According to American Chemistry Magazine1, nitrogen—in both its liquid and gaseous form—is proving “a beneficial ingredient for the prepared foods sector, with a range of creative applications, including freezing, packaging, mixing, coating, and grinding.” As you may, or may not know, food can spoil from microbial growth, discoloration, oxidation, or moisture loss. Frozen food processors today can, with the advances made in the use of nitrogen, avoid these hazards and better preserve the quality of their products by deploying a freezing system that uses liquid nitrogen. And—added bonus—it’s environmentally friendly, too. There are many advantages to using liquid nitrogen and gaseous nitrogen to freeze food (as opposed to mechanical freezing).
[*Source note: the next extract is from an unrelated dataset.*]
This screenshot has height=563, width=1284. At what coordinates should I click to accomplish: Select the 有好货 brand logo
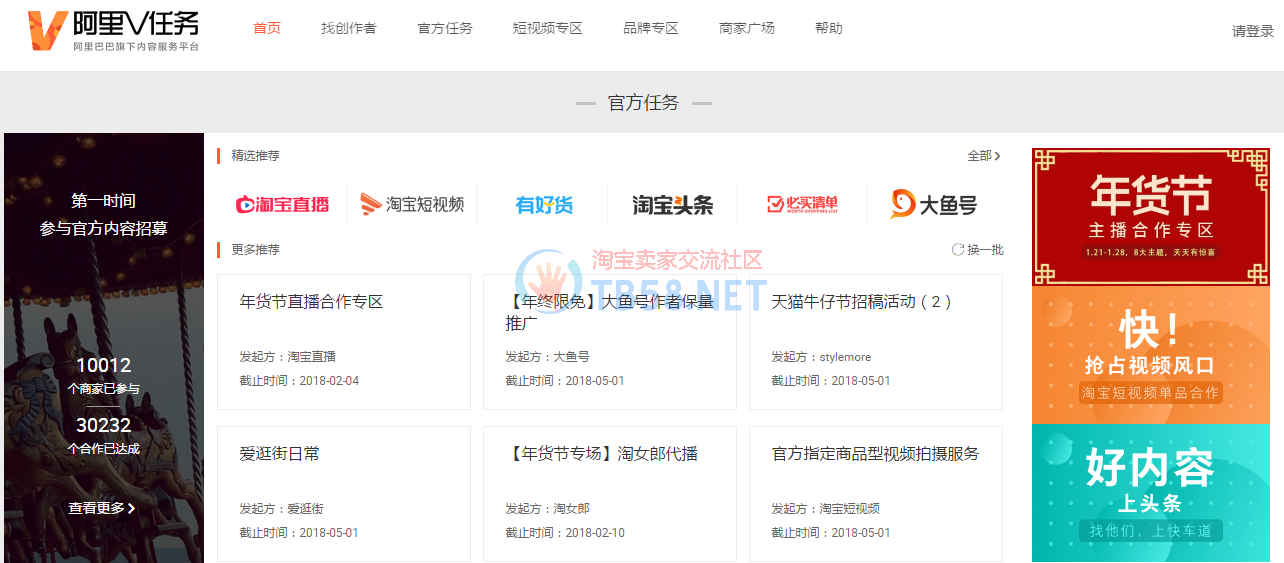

Here are just a few.
1. Nitrogen is Faster at Freezing
Liquid nitrogen (which is the chemical that fuels the cryogenic system) takes just a few minutes to freeze food. Compare this to other more traditional systems, which take hours to accomplish their task of freezing food. Put simply: nitrogen is better because it’s faster and more efficient that mechanical freezing systems.
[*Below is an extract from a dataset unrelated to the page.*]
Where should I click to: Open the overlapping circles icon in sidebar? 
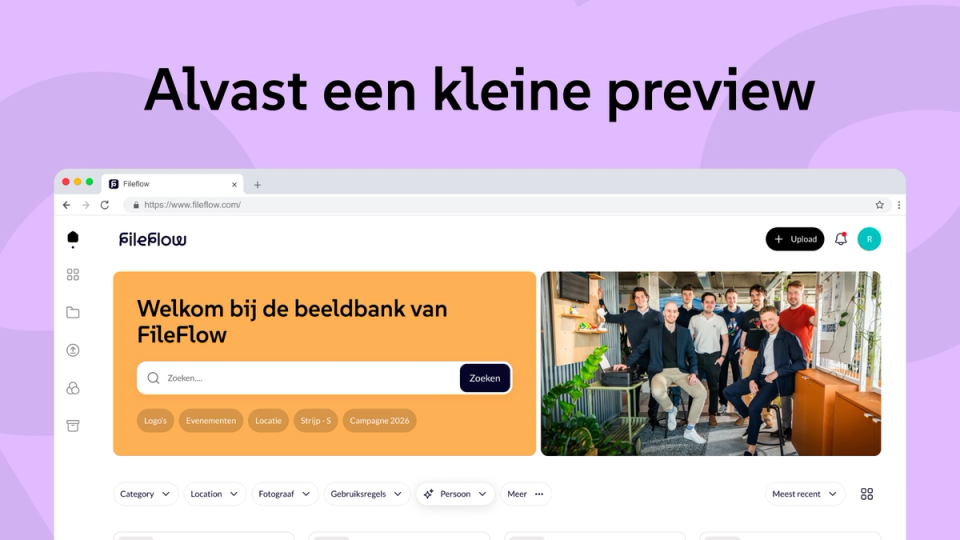pos(73,388)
2. Nitrogen Produces a Higher Quality Product
Cryogenic, or very low-temperature freezing, results in very small ice crystals forming on the food being frozen, such as fresh fruits (blackberries, apples, etc.). Those small ice crystals trap the moisture in the fruit. This process results in less weight loss (from dehydration) for the fruit being frozen. This is what we want. Fruit with its moisture preserved is better than dried out “fresh” fruit any day of the week.
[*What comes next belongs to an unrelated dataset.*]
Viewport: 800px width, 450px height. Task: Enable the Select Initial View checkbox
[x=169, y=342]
3. Nitrogen Reduces Microbial Growth
Gaseous nitrogen reduces microbial growth and extends the shelf life of the food. Nitrogen is one of the gases used in a food packaging process known as Modified Atmosphere Packaging (MAP). MAP is used, for example, to freeze-pack fresh foods from fish and meat to fruits and vegetables. According to American Chemistry Magazine, by replacing the breathable atmosphere in a frozen food package “with a pure gas or a gas mixture, including nitrogen, the shelf life of products can be significantly extended, helping them look, smell, and taste good far longer than they would otherwise.”
4. Nitrogen Can Streamline Operations & Save Money
According to Process Cooling Magazine2, nitrogen in both its liquid and gaseous form can result in a more efficient freezing operation, which can help you streamline your downstream processes. For example, West Liberty Foods used a combination of a cryogenic CO2 tunnel freezer and a crust-freezing method for a meat product, deli logs. By achieving just the right temperature along with the depth of crust-freeze, the company was able to “avoid bottlenecks and eliminate product losses,” which could potentially add up to hundreds of thousands of dollars a year on high volume processes. Those savings become even more important as the cost of raw ingredients and proteins continue to rise.